(Collection entries)
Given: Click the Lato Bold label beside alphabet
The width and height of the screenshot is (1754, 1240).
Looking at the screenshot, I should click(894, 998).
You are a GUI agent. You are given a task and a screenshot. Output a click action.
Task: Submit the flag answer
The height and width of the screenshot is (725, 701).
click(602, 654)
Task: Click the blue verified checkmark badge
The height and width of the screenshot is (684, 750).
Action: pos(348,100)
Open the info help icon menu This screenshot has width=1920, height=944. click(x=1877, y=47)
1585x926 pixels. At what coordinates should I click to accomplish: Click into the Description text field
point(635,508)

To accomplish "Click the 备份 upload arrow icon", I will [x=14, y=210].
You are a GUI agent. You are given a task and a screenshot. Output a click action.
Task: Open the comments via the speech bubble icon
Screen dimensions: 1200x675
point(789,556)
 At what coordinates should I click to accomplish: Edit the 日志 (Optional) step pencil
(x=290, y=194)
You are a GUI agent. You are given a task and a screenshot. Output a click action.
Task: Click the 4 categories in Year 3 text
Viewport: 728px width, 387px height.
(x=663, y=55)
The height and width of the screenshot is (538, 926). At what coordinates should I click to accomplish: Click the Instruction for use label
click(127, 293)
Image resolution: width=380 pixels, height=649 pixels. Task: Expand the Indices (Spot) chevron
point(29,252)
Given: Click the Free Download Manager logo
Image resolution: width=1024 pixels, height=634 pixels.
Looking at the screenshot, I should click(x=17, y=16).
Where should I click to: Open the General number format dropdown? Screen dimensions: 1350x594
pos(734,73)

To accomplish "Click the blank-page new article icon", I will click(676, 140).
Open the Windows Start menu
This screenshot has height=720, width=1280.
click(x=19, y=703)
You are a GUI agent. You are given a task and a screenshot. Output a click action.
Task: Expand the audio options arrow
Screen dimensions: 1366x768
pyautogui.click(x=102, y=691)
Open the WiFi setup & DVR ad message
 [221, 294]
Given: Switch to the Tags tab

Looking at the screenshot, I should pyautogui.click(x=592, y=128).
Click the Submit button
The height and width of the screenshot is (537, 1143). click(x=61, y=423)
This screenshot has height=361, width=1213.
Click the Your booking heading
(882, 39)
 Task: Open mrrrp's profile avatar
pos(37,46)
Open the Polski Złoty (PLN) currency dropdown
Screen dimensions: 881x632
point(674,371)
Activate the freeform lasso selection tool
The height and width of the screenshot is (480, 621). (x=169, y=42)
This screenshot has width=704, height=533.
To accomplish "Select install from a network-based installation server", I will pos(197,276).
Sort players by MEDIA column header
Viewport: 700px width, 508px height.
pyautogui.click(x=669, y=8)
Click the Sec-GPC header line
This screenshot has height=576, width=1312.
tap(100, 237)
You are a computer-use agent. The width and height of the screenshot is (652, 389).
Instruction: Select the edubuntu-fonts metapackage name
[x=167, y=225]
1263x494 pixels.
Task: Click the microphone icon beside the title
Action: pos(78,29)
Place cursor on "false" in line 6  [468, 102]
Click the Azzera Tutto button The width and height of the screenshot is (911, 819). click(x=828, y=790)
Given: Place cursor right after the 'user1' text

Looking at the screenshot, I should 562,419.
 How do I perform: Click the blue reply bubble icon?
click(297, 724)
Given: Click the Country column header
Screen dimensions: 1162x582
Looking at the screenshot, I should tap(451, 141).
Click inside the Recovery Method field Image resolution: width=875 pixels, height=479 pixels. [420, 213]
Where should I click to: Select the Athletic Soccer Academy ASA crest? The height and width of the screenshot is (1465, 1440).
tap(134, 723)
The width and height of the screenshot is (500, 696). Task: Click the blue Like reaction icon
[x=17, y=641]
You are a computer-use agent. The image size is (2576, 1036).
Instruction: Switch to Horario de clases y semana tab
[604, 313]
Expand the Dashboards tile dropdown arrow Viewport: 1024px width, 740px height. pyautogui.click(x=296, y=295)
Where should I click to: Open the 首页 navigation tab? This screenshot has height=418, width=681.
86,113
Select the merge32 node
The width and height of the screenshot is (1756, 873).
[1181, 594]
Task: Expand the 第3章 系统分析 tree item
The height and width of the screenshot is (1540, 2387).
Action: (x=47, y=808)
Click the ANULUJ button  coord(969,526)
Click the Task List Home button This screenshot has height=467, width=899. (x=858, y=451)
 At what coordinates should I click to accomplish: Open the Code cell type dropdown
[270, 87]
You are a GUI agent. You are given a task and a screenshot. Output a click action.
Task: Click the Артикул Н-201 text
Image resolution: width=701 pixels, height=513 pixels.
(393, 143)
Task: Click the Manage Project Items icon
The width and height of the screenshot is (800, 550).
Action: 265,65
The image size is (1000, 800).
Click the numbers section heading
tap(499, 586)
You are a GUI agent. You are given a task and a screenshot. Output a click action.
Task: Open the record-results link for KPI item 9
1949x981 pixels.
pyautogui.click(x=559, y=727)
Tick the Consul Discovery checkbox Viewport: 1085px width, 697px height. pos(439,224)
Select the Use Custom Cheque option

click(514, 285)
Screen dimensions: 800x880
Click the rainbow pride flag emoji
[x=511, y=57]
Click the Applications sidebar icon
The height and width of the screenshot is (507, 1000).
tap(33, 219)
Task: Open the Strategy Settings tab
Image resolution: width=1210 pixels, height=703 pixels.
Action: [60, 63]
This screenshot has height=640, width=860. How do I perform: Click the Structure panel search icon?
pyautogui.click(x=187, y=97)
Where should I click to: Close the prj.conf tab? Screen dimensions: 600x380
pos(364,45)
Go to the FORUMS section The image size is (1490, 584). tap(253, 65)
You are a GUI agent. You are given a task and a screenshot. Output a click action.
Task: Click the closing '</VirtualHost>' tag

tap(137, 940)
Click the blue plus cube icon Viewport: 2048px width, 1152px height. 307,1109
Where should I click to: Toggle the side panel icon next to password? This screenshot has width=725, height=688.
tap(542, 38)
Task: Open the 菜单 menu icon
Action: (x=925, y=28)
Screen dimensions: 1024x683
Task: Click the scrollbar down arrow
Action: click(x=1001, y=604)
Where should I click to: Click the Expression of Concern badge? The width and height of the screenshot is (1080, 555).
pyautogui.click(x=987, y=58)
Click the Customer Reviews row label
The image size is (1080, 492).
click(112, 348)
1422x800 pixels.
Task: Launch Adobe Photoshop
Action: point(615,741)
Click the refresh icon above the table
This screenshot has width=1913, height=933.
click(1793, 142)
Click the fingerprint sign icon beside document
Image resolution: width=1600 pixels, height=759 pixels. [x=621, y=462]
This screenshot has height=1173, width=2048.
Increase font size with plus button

* Required work:
Each line from the first line of the entries up to and including the line containing "Task: Submit the flag answer" should be transcribed exactly, with all other lines left out.

* Task response:
Given: Click the Lato Bold label beside alphabet
The width and height of the screenshot is (1754, 1240).
Looking at the screenshot, I should click(894, 998).
You are a GUI agent. You are given a task and a screenshot. Output a click action.
Task: Submit the flag answer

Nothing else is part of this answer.